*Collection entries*
▽
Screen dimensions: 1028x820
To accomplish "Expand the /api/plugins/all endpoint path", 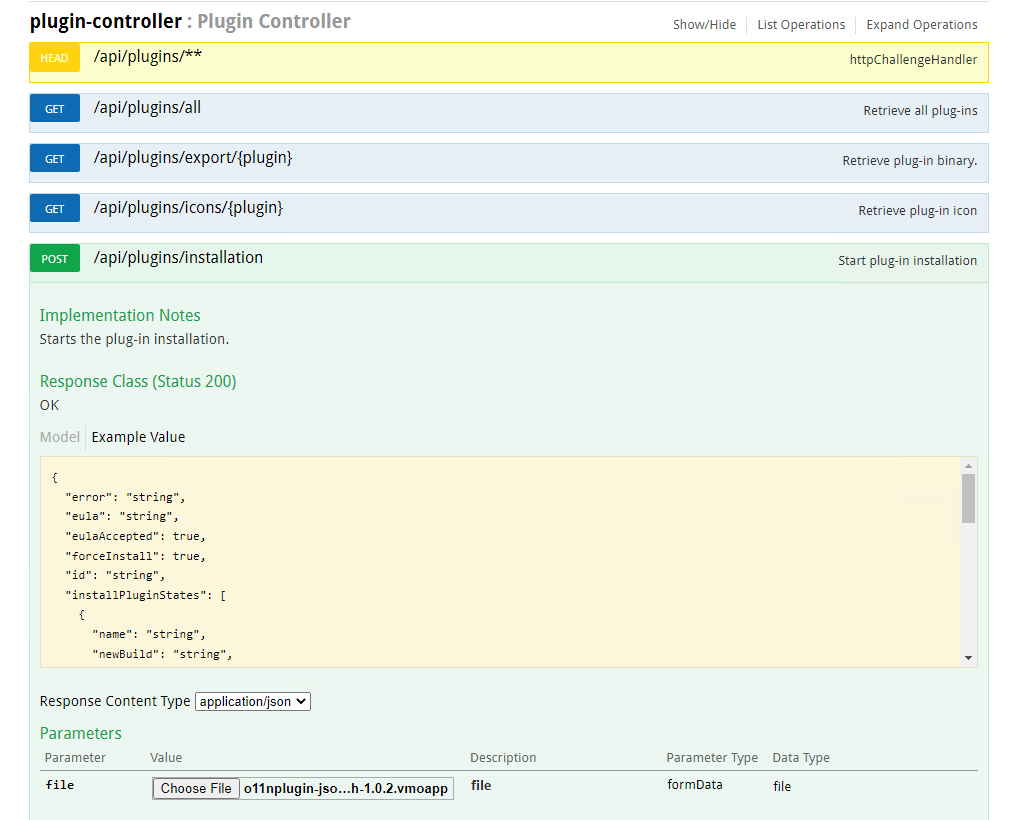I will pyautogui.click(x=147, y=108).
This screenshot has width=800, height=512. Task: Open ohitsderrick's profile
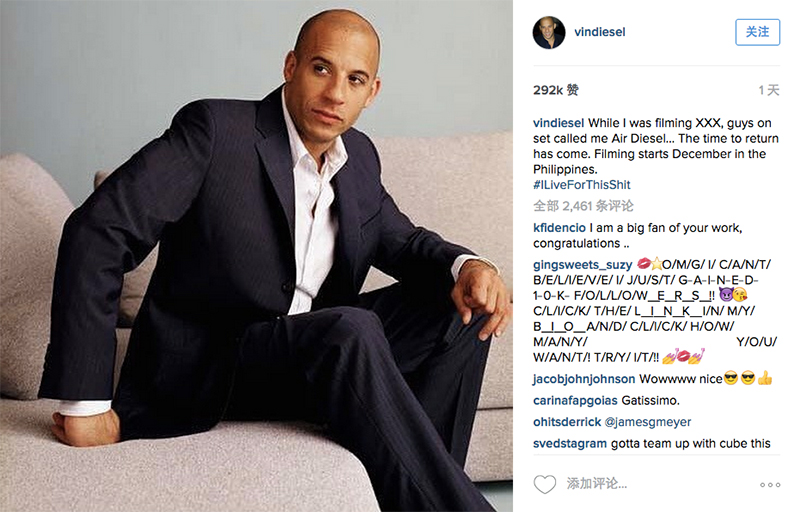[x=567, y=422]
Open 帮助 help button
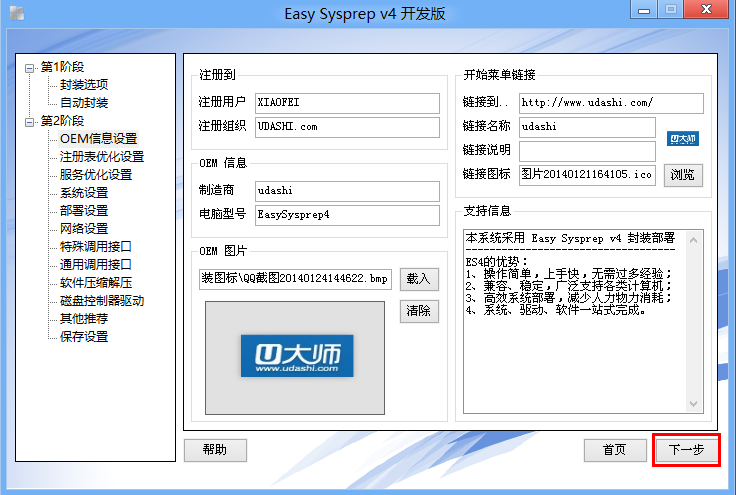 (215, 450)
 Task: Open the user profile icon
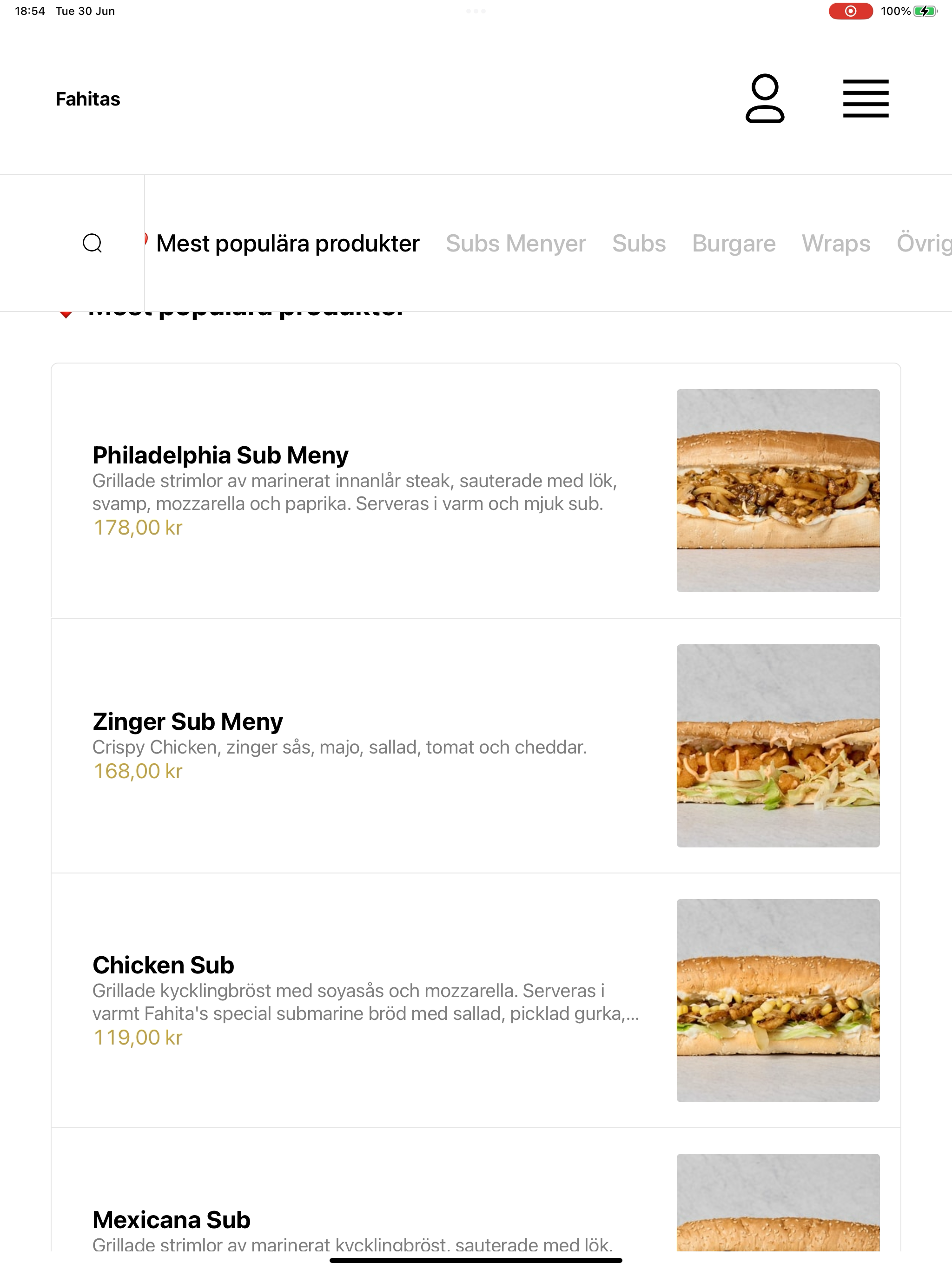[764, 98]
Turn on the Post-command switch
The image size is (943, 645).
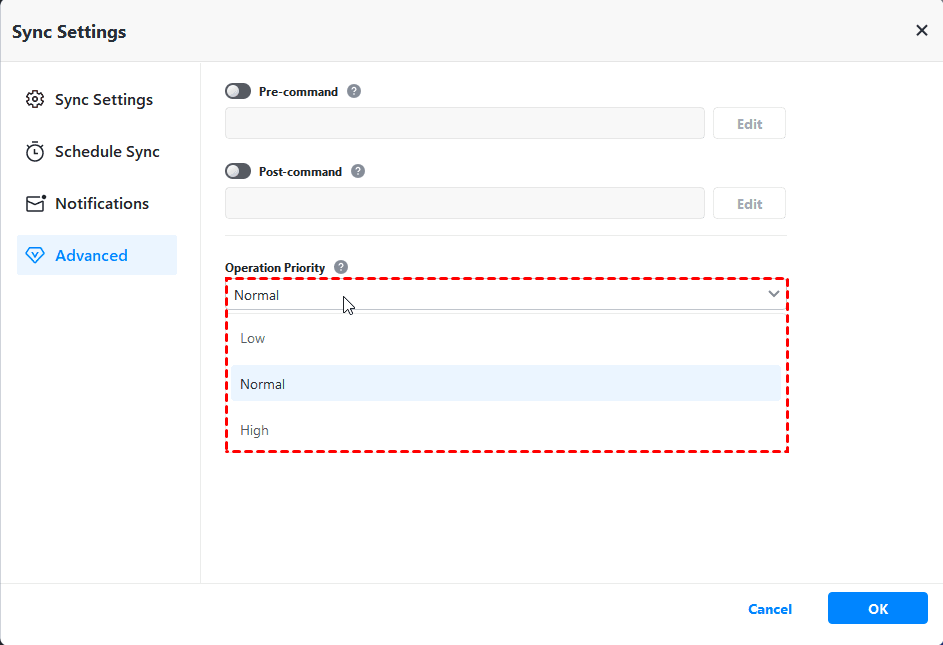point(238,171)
△
*REQUIREMENT*
Reproduce exactly, without any picture, the lines from the one bearing "Open 帮助 help button" to the last line of the records above.

*RESPONSE BOX*
Open 帮助 help button
 (215, 450)
 Task: Open the user profile icon
[764, 98]
Turn on the Post-command switch
The image size is (943, 645).
point(238,171)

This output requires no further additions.